If I never let myself get that close to anyone like that, I will never be hurt like that again. And then I did, and then I was. He broke up with me over text a month and some in. 

The overwhelming emotion I feel is shame. I pride myself on being 'smarter than that,’ but I was not. He said he 'could not be in a relationship,' and I believed him. I now know that when people say they cannot be in a relationship, they really mean that they do not want to be in a relationship if it means being with you.

And from my experience, men get so cruel when they've decided they're 'prioritizing themselves.’ I never fathomed how someone I thought was so good could be so callous on purpose. I guess it's good that I do not understand, though.

Love, in the time of cringe culture. 

When my ex and I broke up, I did not know how to behave. I wanted to be calm, unfeeling, and pretend that none of it affected me, even though it damn near wrecked me. This is what I think about. 

There is such ridiculous pressure for us to be 'cool.' But what does that even mean anymore? Why is it cool to be cold, unfeeling and cruel? Why do I feel all this shame despite being the one who did not actively hurt someone else?

• Directions for this task
Write what comes next in the personal essay about the breakup and the pressure to seem cool, picking up after its final sentence. The data that comes next plays no part in the work.

• Given data
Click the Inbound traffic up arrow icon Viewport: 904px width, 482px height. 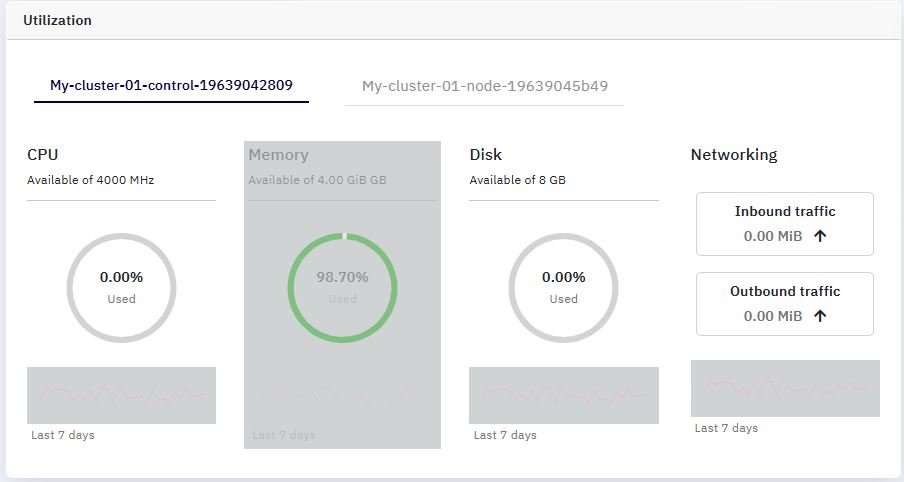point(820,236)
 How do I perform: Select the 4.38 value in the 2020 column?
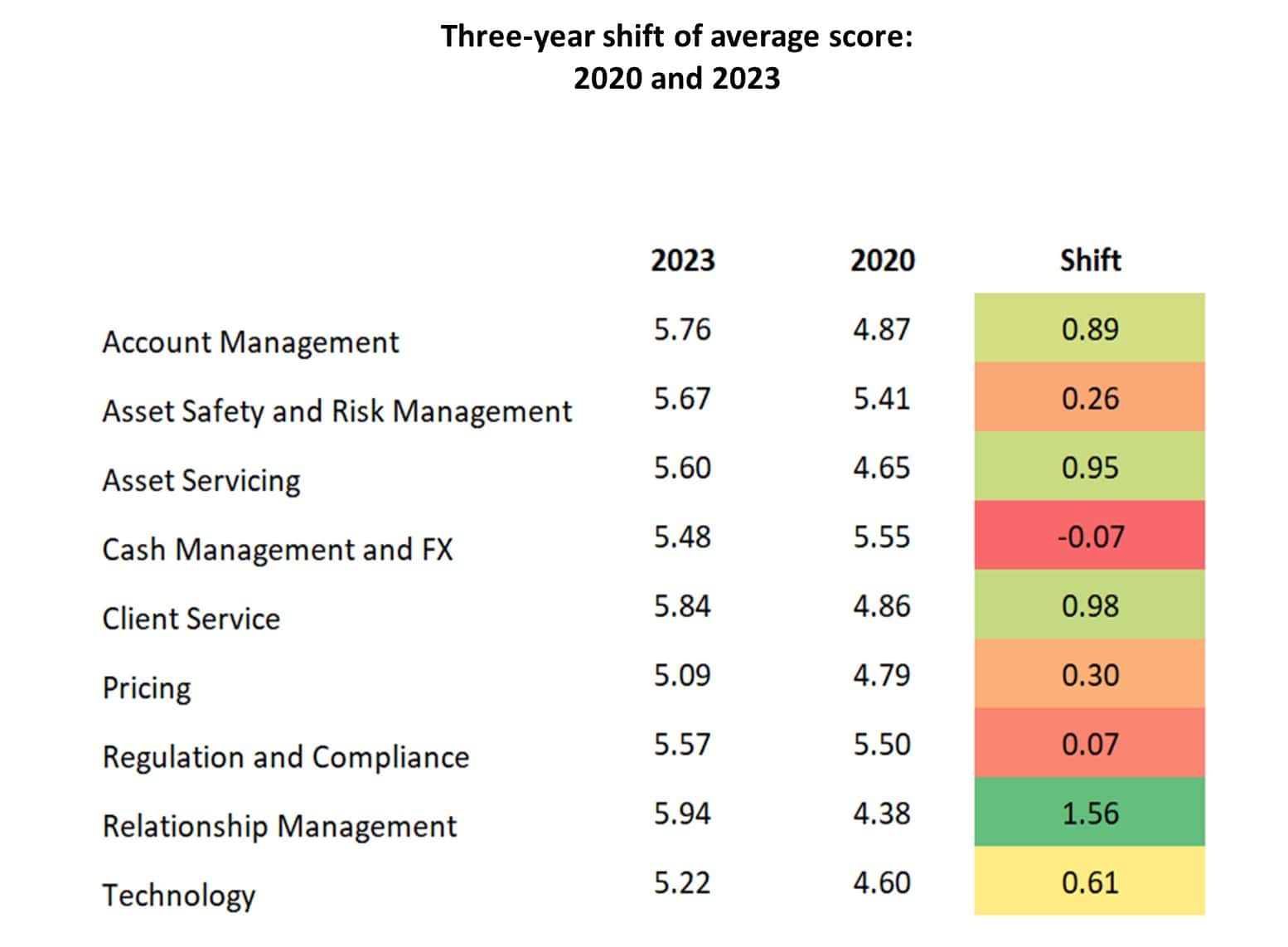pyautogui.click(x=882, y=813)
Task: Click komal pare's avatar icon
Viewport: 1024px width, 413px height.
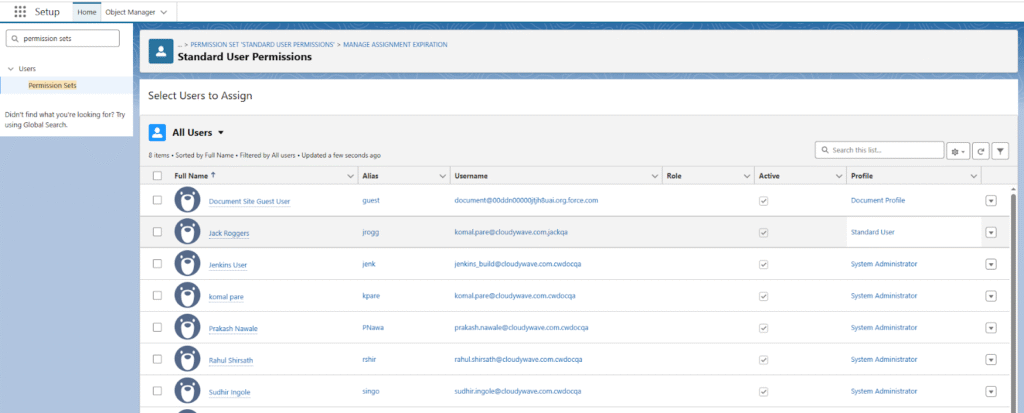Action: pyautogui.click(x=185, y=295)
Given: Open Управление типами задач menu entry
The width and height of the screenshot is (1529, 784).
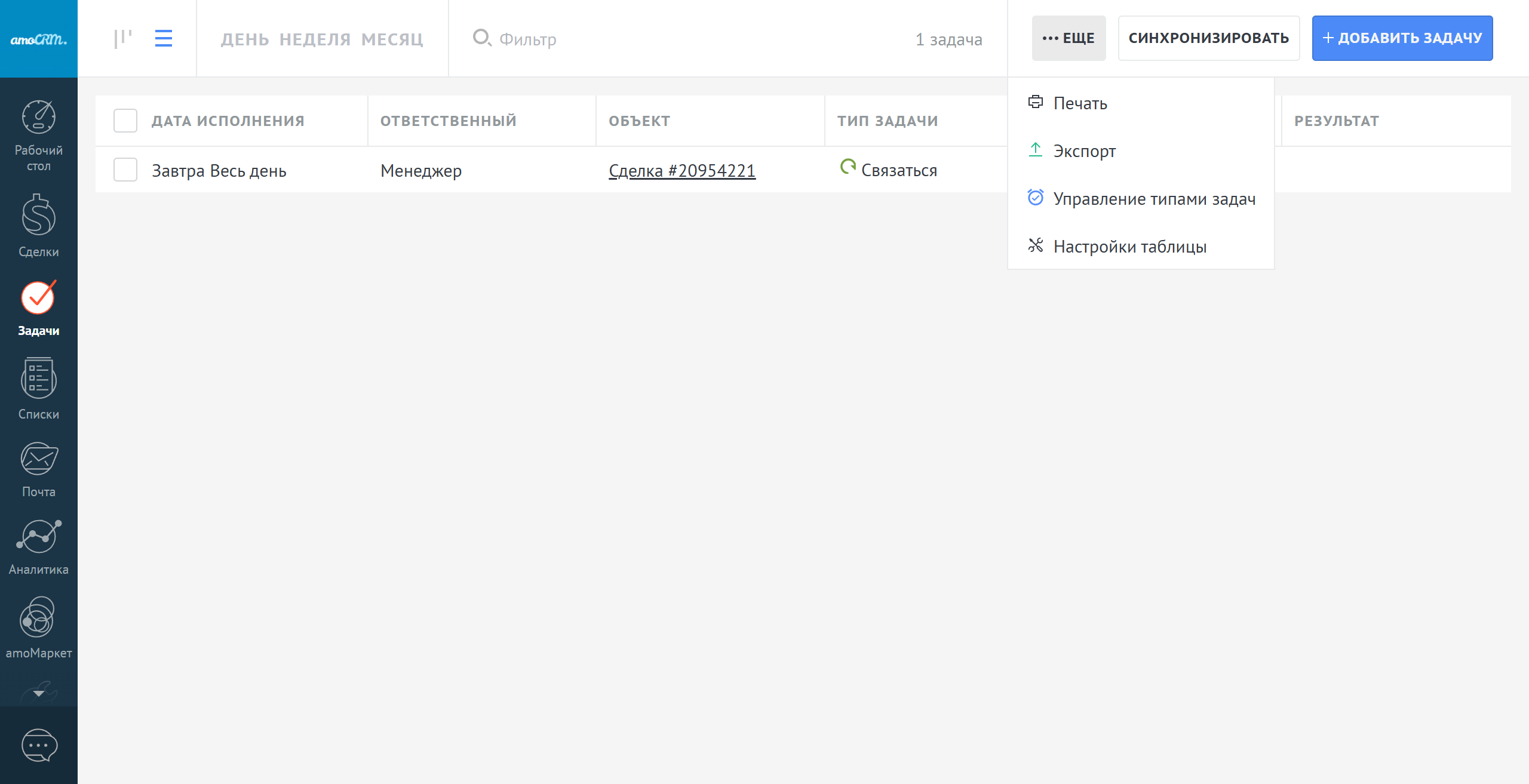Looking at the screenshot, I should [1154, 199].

...

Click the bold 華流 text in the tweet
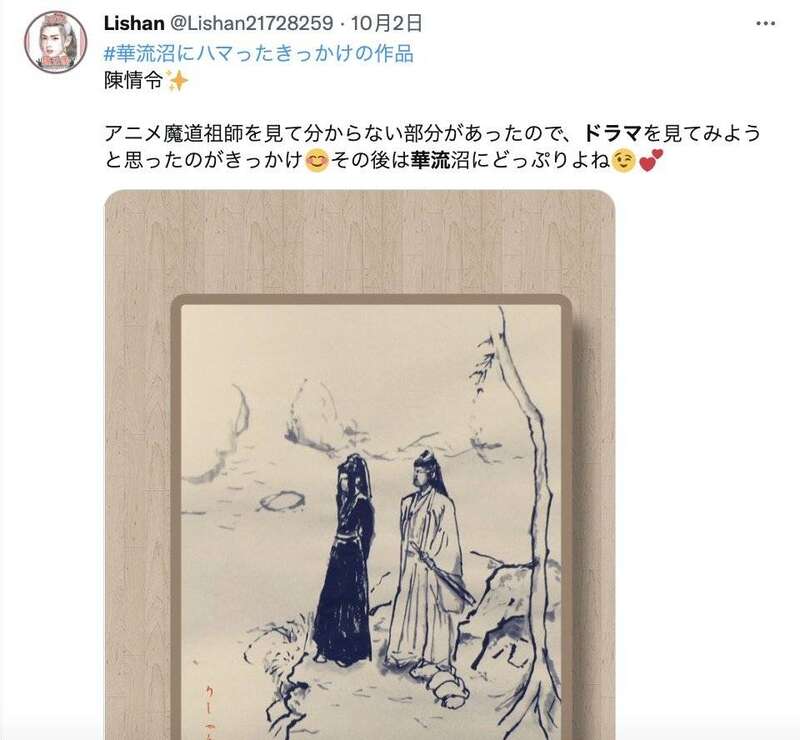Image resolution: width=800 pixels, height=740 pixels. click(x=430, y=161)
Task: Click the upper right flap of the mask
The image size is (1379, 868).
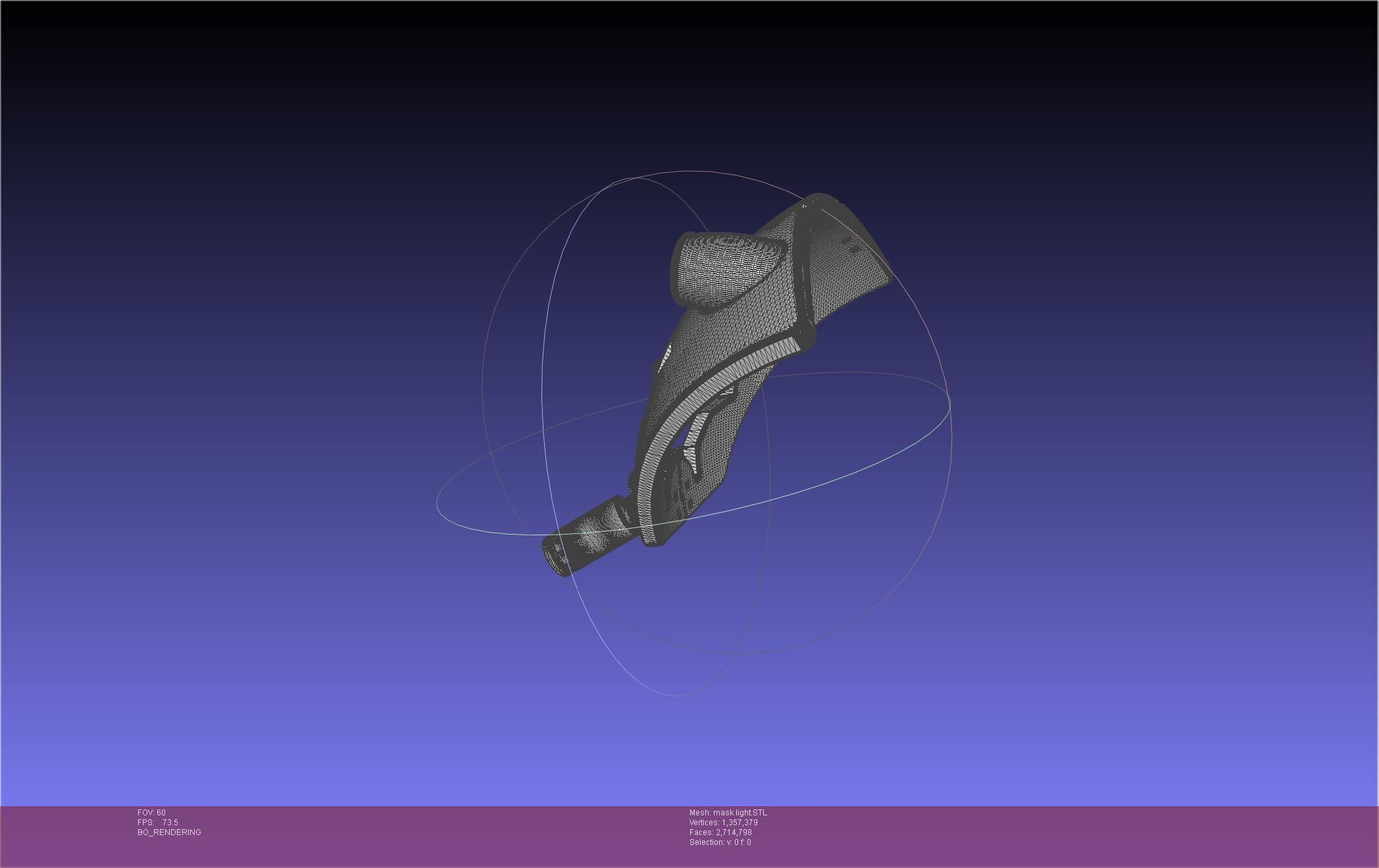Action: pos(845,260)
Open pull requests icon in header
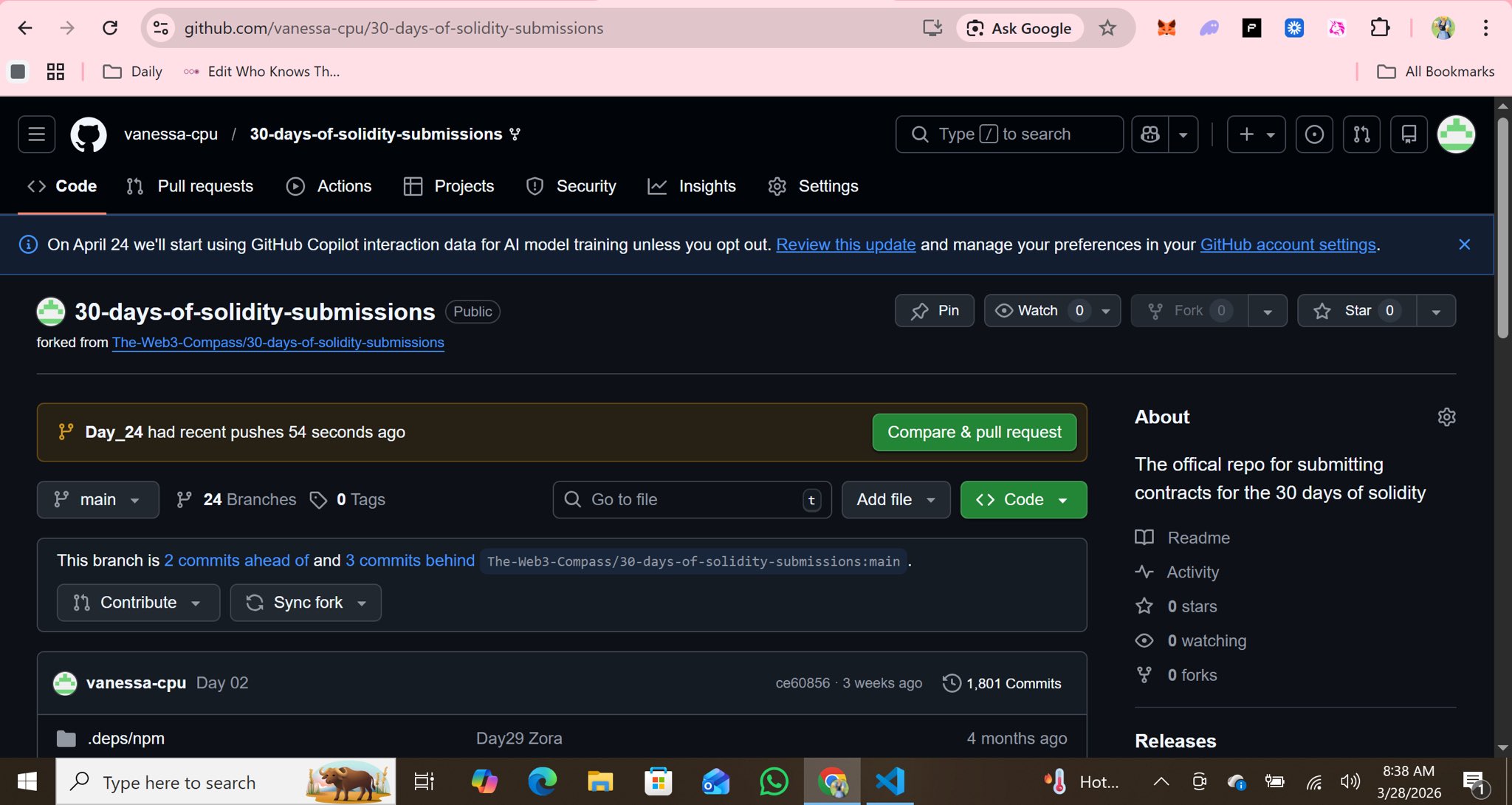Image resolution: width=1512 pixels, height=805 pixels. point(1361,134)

• Exercise answer
I saw my ex this previous Saturday, not on purpose. I turned my head while walking, and there he was, live and in real life. Seeing him in person did not hurt in the way it expected to. I did not hurt because I missed him. I hurt for the version of myself that I was when I was with him. 

I was so vulnerable when we got together. He was my friend, and I liked him, but he was in a relationship, so I had reconciled that it would never work out in my brain. And then there he was, admitting things to me that I did not want to hear. That night is a blur, but I remember thinking, 'I want this so bad, but not like this.' 

For whatever reason, I woke up the following day and decided I wanted to try. I'm not entirely sure if it was that I liked him or if I wanted to be desired. I just know that it got me into trouble. Love, in a time of desperation, might as well not be love at all. 

I am grateful that it happened, though. The way it ended made me realize a lot of significant things. Why did I stick up for that? Why did I get with him even though it made me feel deeply un-feminist? Why was it that I took everything, the crumbs he gave me, and was willing to call it pretty, call it love?

It all brought me back to this: I am in love with the idea of love. And because of that, I am someone who falls in love hard and fast. I am willing to stake my life on it. I am willing to die for it. I always have been. As a child, I imagined my wedding before I imagined having a career or what I wanted my life to look like. That is not to at all discount my ambition.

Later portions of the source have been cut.